Ces objectifs ont été le combat de personnalités qui se sont battues pour la Paix, pour la protection des enfants et le respect de leurs droits.
Le 26 septembre 2024, nous allons célébrer le CENTENAIRE DES DROITS DE L’ENFANT qui a démarré par l’engagement d’une femme exceptionnelle Eglantyne Jebb, une institutrice anglaise, qui a fondé l’association Save the Children, qui a œuvré pour la Paix après les ravages de la première guerre mondiale dont elle a été témoin et dont les enfants ont été les premières victimes. Cette femme exceptionnelle s’est mobilisée pour que la Société des Nations Unies adopte en 1924, la Déclaration des droits de l'enfant, le 1er texte qui a posé les bases de la protection des droits des enfants au niveau international.
Il faudra encore attendre la deuxième guerre mondiale et la Shoah qui a vu disparaître plus de 1,3 millions d’enfants juifs européens - avec la figure emblématique de Januz Korczak qui mourut en déportation avec les enfants orphelins du Ghetto de Varsovie dont il avait la charge - pour que l’Organisation des Nations Unies fasse voter la Convention internationale des droits de l'enfant en 1989 par 197 pays.
Pour Eglantyne Jebb, la paix ne pourrait être atteinte tant que les enfants, symboles de l'avenir, continueraient de souffrir des conséquences de l'injustice, de la pauvreté et de la violence.
Nous, adultes, avons la responsabilité d’imaginer la Paix, non seulement et en priorité en évitant les conflits armés, mais aussi en construisant des environnements sécurisés et durables pour les enfants. Cela signifie investir dans l’éducation, dans la santé, dans des politiques qui soutiennent les familles et protègent les droits de tous les enfants.

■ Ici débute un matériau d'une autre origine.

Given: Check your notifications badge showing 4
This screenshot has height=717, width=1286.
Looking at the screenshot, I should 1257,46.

Cela signifie également lutter contre toutes les formes de violences, qu’elles soient physiques, psychologiques ou sexuelles à leur encontre.
Imaginer la paix, c’est aussi montrer l’exemple aux enfants, par des initiatives comme celle de la communauté Sant’ Egidio qui se déroule en ce moment à Paris. La paix se construit au quotidien, avec nos proches, dans nos communautés et dans nos pays, en plaçant la fraternité, le dialogue et l’écoute de l’autre au cœur de nos relations et de nos décisions.

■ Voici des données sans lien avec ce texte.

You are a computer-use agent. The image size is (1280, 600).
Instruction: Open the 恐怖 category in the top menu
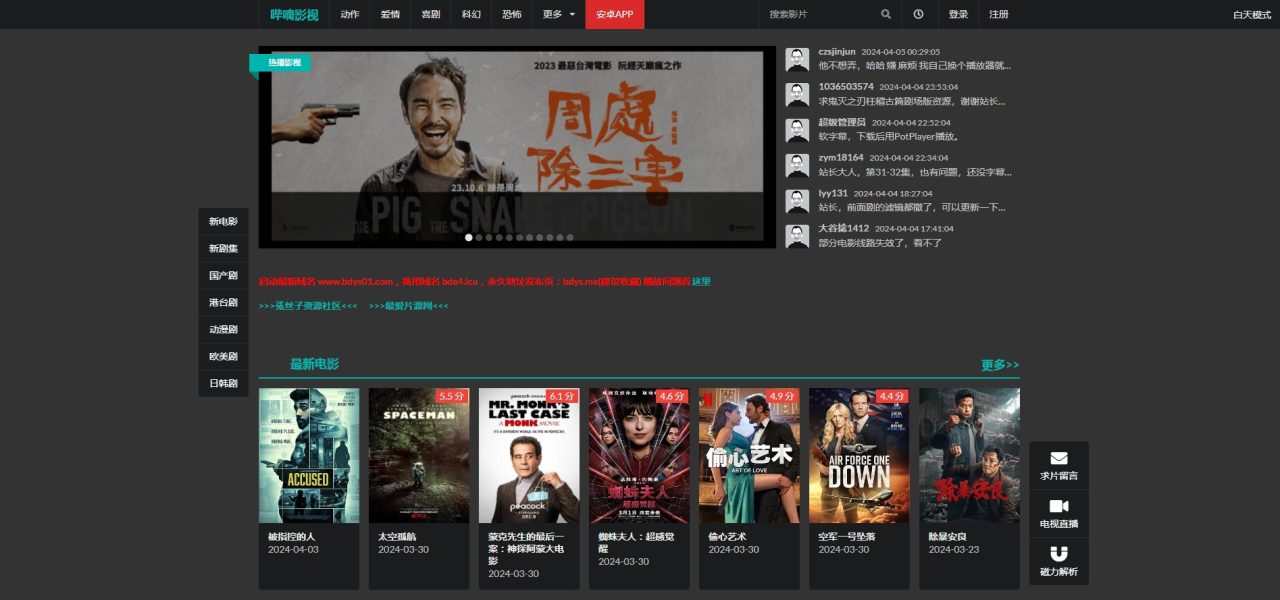511,14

Imaginer la Paix, c’est développer une culture de la Paix autour des droits de l’enfant et les éduquer à devenir des artisans de la Paix.
Dans ce but, j’ai créé à Paris la Mission des Droits de l’enfant qui forme des Jeunes Volontaires des Droits qui se rendent dans les écoles et présentent aux enfants la Convention Internationale des droits de l’enfant en leur expliquant ce que chaque droit fondamental signifie pour eux et pour leurs camarades et à qui ils peuvent s’adresser lorsque l’un de leurs droits est bafoué par un adulte ou un autre enfant. Par ailleurs, J’ai créé une Assemblée citoyenne des enfants qui est un lieu d’éducation à la citoyenneté et une instance de parole et de propositions dédiée aux enfants. C’est ainsi qu’ils ont obtenu en Juin dernier à l’unanimité des voix dans ce même Conseil de Paris le Vote d’une Journée de nettoyage de la Nature en Ville.
Je suis absolument convaincue de l’importance de former les enfants à une éducation non-violente et au respect des droits de chacun si nous voulons en faire des adultes responsables et porteurs de Paix.
Pour conclure, je dirais que le désir de paix des enfants du monde n’est pas une demande utopique.
C’est un appel à la responsabilité pour tous les adultes, parce qu’en tant qu’adultes nous devons nous rappeler que chaque décision que nous prenons à un impact sur la vie des enfants. Soyons à la hauteur de leur confiance.
En agissant pour la paix, dans toutes ses dimensions, nous leur offrons un monde où ils peuvent non seulement vivre et grandir, mais véritablement s’épanouir et dialoguer sur tous les sujets difficiles (conflictuels) dans le respect des droits de chacun.
Alors, écoutons les enfants : ils nous disent que la Paix, c’est un droit fondamental.
C’est à nous de faire en sorte que ce droit soit respecté, parce qu’une société en Paix, c’est une société qui a su protéger ses générations futures.